Sonic Nurse segue esse caminho, e ao mesmo tempo que a América das bizarrias se deixa encantar por novos príncipes, os Sonic Youth avançam com o álbum mais soft do seu repertório. Embora a agonia da guitarra em “Pattern Recognition” ou a bombástica e transpirada “Kim Gordon and the Arthur Doyle Hand Cream”, com Kim Gordon numa forma poucas vezes repetida, e até a recuperar o protagonismo recusado por Murray Street, reafirmem velhos devaneios sónicos, “Unmade Bed” ou “Stones” agarram-se a esqueletos mais definidos e adocicados, apesar de um pouco por toda a parte se encontrarem provas mais do que suficientes para incriminar os Sonic Youth sem direito a fiança.

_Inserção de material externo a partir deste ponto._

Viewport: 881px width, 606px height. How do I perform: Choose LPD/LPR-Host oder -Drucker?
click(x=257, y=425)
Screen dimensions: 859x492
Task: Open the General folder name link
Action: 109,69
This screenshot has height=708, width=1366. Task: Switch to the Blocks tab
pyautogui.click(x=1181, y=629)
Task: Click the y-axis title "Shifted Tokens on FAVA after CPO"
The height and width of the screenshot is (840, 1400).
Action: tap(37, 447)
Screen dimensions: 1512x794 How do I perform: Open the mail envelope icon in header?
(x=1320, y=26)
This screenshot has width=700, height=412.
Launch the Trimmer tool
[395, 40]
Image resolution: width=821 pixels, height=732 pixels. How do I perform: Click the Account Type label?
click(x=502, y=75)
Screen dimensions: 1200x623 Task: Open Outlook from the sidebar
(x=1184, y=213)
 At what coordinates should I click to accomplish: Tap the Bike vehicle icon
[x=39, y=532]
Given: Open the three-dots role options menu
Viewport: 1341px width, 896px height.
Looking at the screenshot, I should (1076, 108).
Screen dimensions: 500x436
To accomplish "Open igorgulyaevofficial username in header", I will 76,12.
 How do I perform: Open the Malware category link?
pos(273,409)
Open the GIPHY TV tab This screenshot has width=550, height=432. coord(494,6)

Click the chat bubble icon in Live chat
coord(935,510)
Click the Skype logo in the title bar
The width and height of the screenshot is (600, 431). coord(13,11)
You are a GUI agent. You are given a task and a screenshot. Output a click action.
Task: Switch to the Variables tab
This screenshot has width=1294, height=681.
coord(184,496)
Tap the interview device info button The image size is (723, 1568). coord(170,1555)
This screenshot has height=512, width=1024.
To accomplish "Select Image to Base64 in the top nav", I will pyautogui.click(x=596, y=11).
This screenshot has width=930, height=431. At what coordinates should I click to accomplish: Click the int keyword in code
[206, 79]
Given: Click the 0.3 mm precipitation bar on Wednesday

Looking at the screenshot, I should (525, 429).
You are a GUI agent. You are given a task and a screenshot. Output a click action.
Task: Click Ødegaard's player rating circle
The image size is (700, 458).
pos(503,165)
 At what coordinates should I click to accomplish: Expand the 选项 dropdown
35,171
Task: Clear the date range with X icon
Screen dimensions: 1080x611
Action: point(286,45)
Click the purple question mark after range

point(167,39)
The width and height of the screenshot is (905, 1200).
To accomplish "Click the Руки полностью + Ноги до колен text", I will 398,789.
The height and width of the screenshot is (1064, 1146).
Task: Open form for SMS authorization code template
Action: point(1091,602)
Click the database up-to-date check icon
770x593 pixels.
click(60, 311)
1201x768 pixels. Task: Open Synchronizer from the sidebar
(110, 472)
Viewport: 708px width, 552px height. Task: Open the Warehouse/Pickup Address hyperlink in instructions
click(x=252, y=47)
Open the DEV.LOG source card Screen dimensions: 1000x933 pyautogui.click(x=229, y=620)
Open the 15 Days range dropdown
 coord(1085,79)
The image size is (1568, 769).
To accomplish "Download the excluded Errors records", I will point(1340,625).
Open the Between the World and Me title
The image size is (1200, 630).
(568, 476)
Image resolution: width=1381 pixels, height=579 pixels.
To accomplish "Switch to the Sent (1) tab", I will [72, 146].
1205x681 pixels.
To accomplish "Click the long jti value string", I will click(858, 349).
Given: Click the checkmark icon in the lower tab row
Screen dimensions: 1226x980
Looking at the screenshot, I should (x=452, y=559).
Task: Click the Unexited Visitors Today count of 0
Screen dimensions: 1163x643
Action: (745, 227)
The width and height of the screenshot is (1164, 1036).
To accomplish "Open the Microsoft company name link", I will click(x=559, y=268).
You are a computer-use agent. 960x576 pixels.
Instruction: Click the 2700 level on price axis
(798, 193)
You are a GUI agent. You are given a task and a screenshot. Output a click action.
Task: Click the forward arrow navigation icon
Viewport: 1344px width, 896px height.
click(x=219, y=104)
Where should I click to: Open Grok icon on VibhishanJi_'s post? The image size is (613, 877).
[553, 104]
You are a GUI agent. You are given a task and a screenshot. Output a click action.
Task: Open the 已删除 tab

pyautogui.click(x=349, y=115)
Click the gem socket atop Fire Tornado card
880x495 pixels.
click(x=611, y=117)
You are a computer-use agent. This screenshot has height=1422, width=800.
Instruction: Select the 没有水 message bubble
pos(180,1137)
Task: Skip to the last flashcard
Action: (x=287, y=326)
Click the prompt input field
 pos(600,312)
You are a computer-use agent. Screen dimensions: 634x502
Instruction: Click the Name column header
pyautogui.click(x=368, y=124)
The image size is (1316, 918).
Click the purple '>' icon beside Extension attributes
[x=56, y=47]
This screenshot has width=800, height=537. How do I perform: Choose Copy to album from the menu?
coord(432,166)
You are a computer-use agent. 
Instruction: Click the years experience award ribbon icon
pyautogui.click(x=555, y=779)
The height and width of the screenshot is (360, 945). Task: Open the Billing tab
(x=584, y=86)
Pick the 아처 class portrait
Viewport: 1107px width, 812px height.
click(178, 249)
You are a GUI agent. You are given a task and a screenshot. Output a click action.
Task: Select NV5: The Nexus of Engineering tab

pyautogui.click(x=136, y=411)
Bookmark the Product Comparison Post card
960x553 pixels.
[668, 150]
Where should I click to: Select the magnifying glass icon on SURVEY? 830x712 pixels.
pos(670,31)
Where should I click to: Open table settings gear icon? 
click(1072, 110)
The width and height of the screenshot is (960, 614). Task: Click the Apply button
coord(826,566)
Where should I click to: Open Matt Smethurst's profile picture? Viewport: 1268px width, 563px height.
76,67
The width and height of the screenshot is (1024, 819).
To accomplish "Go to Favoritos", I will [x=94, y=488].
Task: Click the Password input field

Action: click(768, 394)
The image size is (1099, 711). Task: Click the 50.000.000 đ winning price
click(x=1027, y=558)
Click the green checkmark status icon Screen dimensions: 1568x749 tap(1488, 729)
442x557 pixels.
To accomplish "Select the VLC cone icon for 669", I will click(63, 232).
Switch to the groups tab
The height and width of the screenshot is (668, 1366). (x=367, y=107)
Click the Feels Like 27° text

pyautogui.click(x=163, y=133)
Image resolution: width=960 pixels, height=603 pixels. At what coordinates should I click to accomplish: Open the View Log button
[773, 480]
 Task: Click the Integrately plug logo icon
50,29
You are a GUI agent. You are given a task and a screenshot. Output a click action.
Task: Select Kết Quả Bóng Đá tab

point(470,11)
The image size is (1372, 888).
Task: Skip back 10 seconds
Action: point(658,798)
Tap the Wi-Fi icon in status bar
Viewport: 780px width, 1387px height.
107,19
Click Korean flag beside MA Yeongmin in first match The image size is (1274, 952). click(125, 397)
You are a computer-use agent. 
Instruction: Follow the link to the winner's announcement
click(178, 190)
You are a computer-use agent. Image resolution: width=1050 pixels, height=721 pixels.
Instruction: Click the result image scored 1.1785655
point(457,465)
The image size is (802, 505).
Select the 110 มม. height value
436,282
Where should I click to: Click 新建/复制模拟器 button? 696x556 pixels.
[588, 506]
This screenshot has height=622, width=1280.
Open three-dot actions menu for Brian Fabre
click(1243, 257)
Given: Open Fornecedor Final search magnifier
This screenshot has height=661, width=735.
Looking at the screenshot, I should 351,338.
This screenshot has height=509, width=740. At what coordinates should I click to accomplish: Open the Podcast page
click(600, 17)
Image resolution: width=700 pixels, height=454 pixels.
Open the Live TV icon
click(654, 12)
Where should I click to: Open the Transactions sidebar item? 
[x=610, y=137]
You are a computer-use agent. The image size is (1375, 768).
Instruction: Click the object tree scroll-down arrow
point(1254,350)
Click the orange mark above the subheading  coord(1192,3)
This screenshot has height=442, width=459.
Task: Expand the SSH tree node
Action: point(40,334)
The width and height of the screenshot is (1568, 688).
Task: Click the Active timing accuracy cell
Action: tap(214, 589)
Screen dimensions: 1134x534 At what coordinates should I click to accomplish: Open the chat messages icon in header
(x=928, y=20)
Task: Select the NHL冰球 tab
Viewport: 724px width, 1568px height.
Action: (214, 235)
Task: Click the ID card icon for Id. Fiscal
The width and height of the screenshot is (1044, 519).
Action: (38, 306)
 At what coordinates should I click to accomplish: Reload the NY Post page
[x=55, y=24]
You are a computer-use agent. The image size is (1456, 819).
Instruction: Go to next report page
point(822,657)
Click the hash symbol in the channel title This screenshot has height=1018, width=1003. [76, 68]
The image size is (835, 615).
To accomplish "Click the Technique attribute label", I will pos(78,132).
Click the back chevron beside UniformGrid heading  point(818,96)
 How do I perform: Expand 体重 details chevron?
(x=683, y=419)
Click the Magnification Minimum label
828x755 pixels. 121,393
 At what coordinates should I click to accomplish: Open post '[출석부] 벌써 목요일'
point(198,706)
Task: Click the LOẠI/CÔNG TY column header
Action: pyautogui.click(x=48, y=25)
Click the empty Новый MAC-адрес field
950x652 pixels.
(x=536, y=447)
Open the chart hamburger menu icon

É sem dúvida o vigor da bateria de Steve Shelley nos crescendos, é também o noise imagem de marca que é pano de fundo no início de “The Dripping Dream”, a demonstrar que os Sonic Youth vão escrevendo o presente sem romper irreversivelmente com o que está para trás – por vezes fica a ideia que estes riffs melodiosos foram gravados propositadamente por cima de uma velha gravação qualquer impregnada de guitarras em desvario; os mesmos ingredientes, medidas diferentes.
Tantos abusos depois, as guitarras foram conquistando respeito e amabilidade a Thurston Moore e Lee Ranaldo. Mas cuidado, nada de confianças a mais: continuam a servir avanços demolidores, às vezes em parceria com o baixo que em “New Hampshire” vai evoluindo possante e severo. “Paper Cup Exit”, na senda de “Skip Tracer” ou da mais recente “Karenology”, assenta que nem uma luva na voz infectada de uma solenidade que quase podia fazer Ranaldo passar por pai dos mais irreverentes Thurston e Kim.

Se atravessar duas décadas de carreira sem hiatos significativos e conservar a vontade de gravar um álbum novo a cada dois anos não é para quaisquer uns, fazê-lo com aparente naturalidade, sem resvalar para a triste auto-caricatura, está ao alcance de menos ainda. Claro que para grande parte (talvez mesmo a maioria) dos devotos este não é o álbum desejado, mas mesmo nesse caso o problema será apenas de expectativas. Sonic Nurse é um excelente disco. Fazer de conta que não é dos Sonic Youth pode minimizar eventuais afrontamentos.